Discuss the comic effects and serious themes in Pride and Prejudice by Jane Austen.
In Jane Austen's era, finding a marriage partner was paramount in securing a future in upper class circles. Pride and Prejudice explores the lengths that people will go to and the compromises that are necessary in order to conform to the expectation of securing a satisfactory marriage and also the consequences of failing to conform. Jane Austen is able to combine serious themes including the obvious prejudice in class circles and between the genders; pride which can destroy relationships and friendships in general and marriage with all its conflicting standpoints and its ultimate use as a means to an end, being financial security. She approaches them with a tongue-in-cheek outlook and an insightful irony, although her critics do claim that her novel lacks depth due to the manner of narration.
However, at the very beginning, the reader is prepared for the "universally acknowledged" truth that life revolves around a man's "fortune" and his abilities to secure a wife. This brings a light-hearted tone to a very serious issue. It seems that even seemingly well-matched couples, such as Jane and Bingley, who have a general similarity of feeling and taste" will face difficulties in their future due to being so good-natured to the point that " every servant will cheat you...(and) you will always exceed your income."

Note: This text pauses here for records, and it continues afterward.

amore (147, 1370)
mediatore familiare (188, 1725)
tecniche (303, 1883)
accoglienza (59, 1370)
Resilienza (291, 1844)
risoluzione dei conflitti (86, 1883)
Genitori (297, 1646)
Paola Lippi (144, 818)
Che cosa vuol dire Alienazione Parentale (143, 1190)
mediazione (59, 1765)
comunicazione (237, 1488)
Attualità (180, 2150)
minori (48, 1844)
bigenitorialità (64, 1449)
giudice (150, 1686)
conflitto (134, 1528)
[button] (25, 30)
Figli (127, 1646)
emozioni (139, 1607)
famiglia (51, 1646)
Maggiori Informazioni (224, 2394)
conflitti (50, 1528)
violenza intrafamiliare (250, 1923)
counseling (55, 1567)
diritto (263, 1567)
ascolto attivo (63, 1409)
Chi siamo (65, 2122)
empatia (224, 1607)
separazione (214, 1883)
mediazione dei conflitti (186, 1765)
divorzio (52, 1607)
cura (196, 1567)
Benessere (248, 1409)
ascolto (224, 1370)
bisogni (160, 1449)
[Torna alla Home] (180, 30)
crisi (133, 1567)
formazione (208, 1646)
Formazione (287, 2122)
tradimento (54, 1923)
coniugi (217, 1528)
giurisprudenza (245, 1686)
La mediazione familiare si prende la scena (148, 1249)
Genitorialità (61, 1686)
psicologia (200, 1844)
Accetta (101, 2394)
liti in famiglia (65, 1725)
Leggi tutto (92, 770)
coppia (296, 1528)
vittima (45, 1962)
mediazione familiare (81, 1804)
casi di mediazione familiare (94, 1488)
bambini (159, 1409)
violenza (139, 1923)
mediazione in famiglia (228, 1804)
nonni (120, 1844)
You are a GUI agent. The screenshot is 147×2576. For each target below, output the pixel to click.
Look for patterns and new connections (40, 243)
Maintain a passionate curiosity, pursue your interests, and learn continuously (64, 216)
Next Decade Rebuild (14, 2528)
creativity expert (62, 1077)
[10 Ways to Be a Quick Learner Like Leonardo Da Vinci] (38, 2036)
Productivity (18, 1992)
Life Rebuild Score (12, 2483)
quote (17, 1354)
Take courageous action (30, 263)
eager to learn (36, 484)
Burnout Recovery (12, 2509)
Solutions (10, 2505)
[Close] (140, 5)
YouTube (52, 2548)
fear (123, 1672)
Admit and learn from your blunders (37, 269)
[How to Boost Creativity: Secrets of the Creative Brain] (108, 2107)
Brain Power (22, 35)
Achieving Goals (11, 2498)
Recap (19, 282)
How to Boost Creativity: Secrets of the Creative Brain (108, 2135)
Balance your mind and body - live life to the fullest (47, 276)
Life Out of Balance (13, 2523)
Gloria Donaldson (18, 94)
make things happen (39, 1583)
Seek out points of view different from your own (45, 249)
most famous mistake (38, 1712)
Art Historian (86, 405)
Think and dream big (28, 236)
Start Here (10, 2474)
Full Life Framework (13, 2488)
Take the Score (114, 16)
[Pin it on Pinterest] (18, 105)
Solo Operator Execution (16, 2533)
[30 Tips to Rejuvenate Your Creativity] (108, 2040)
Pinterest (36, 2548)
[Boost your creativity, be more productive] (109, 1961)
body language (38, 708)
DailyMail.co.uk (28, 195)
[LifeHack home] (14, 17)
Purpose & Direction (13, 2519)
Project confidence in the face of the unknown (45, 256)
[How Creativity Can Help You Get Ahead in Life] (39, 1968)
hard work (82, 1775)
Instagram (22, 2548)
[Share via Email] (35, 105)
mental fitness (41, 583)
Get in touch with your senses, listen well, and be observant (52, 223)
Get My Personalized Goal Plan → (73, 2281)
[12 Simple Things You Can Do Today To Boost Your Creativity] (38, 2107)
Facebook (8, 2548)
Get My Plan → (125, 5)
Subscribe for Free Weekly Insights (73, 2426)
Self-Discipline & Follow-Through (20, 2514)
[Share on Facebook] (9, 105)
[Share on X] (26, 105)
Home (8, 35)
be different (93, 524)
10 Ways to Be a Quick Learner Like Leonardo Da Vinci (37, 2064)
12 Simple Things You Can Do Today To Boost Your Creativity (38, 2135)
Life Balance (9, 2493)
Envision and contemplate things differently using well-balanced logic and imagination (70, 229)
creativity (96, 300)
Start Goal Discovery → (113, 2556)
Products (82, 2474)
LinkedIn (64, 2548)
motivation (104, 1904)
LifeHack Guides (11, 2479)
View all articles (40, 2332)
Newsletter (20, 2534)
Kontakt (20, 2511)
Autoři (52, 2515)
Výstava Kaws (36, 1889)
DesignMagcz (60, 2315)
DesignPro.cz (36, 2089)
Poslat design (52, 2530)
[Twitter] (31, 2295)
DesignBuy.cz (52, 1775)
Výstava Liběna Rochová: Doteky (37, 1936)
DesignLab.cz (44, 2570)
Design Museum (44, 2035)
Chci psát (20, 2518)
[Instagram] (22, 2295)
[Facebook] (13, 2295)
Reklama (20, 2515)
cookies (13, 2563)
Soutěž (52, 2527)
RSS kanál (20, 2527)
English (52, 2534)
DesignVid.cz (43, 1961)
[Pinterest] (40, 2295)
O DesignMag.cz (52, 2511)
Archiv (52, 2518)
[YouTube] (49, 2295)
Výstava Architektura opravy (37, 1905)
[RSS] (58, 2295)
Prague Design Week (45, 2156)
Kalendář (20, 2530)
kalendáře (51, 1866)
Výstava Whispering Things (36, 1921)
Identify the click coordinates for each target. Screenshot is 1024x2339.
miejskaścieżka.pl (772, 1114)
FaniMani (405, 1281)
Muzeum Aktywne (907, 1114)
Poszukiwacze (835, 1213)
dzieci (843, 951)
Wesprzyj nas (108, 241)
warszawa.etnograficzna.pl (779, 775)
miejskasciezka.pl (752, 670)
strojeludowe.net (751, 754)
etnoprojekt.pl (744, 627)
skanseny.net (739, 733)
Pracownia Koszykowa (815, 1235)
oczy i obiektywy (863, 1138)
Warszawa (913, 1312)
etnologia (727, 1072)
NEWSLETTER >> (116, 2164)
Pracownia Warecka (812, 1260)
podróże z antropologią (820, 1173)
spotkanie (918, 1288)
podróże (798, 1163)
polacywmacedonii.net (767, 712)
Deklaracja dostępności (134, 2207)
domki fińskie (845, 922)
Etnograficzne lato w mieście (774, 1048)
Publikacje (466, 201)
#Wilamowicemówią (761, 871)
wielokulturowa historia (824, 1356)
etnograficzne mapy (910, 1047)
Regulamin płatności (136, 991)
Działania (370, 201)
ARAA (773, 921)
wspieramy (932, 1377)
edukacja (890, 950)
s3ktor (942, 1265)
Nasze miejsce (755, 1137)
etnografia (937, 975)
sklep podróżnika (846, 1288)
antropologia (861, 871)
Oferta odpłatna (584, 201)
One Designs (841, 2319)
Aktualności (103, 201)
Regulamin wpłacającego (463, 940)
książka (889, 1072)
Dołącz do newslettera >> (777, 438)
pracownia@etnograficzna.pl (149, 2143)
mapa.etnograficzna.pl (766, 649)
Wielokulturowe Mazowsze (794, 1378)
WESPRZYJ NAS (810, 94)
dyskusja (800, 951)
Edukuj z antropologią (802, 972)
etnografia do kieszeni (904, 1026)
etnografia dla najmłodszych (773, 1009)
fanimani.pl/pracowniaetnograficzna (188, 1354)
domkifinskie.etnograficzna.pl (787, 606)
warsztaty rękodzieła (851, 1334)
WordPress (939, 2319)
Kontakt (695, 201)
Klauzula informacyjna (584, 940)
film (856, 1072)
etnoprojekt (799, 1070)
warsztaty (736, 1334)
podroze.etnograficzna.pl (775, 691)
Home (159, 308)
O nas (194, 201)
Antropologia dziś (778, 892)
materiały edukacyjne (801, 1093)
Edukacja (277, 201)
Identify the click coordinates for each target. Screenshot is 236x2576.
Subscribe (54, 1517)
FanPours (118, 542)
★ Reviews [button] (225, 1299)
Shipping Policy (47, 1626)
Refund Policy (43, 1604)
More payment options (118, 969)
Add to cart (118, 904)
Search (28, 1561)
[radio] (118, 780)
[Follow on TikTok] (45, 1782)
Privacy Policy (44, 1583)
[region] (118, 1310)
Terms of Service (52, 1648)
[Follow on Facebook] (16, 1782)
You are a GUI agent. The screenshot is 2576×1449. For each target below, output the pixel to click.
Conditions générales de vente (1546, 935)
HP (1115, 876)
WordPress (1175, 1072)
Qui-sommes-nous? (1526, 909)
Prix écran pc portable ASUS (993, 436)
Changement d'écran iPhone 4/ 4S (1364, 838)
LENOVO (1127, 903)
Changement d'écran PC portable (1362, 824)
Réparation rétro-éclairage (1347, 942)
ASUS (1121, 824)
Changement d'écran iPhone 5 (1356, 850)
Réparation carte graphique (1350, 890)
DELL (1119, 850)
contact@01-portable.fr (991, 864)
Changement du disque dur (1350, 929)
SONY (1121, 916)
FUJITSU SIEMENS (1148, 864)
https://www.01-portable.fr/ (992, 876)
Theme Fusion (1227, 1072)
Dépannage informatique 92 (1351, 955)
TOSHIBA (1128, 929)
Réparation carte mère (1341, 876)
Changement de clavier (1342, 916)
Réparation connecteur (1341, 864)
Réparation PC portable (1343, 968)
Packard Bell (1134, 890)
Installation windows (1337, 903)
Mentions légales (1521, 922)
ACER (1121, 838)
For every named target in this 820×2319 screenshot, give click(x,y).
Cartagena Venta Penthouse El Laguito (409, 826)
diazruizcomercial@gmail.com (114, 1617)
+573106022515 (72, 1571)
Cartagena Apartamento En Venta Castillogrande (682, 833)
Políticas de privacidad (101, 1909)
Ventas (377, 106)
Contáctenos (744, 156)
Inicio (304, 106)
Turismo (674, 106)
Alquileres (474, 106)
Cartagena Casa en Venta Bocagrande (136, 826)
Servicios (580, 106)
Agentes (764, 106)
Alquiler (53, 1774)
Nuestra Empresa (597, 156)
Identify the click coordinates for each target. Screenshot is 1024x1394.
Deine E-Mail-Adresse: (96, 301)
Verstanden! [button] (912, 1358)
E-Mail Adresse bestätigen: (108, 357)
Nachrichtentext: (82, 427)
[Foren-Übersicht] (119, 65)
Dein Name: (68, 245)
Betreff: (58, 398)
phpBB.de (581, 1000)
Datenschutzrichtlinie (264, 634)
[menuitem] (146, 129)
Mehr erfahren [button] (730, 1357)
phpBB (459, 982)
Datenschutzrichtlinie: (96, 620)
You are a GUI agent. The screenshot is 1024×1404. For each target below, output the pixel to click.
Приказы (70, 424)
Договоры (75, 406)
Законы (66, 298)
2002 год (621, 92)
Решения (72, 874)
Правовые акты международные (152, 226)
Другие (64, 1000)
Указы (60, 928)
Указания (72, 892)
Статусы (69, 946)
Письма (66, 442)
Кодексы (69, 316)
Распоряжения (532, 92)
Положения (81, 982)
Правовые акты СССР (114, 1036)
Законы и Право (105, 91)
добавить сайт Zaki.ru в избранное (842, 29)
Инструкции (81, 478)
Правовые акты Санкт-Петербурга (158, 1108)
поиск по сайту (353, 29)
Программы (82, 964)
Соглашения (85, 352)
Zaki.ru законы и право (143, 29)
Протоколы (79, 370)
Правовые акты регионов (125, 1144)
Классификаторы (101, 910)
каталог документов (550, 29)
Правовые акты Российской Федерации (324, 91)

Ill-matched couples should beware. Elizabeth's own parents are reflections of what can happen when a marriage is made for the wrong reasons. Mrs Bennett is fickle and silly and clearly lacking in intelligence. Mr Bennett has little time for his wife's foolishness and realizes, far too late, the implications of his withdrawal from family life and how he has affected his daughters' character development. Lydia, the Bennett's youngest daughter who likes nothing more than dancing and engaging in frivolous activities is destined to be like her mother and her marriage is collapsing around her. These are all serious issues but handled in a manner that highlights Austen's ability to entertain her readers and not lecture to them.